We stopped for our final lunch, which was another surprise. Corned beef. The Brazilian had never tried it and so we recounted its part of English history. It was a good meal, probably because we had a meal for 6 to share between the 4 of us.
We rocked around up and over a section of the Andes surrounded by “punk plants”, tufts of grass that looked like a punk had been buried upto its hair. These extended as far as the eye could see until we started heading back down into the valley, where we crossed our first flowing body of water in 3 days. I finally managed to sleep, as we all did until the 4 hours passed that took us back to Uyuni.

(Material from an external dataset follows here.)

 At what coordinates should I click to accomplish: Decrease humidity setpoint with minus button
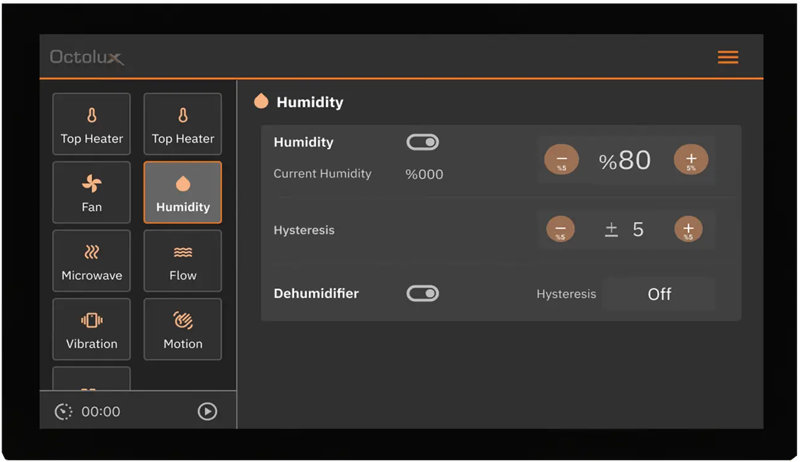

Dry, exhaused and really needing the loo we all collected our bags and it was then that Laura and I realised that our bus was at 7pm and not 7:30. It was 6:10pm now and we needed food. A quick pit stop in the vans that lined the central reservation where all the bus companies operated and we were suddenly on “new place mode”. Ejected out of a surreal journey packed with “firsts” and constant amazement and then onto a bus to Sucre. We had some remains of snacks from our tour and so were happy we had supplies, but when we got on the bus tghe front row seats we secured because of past experience that this had the most leg room was unfounded on this bus. Instead we had really loud Bolivians to content with, who have no concept of what level their volume needs to be when the lights are turned off.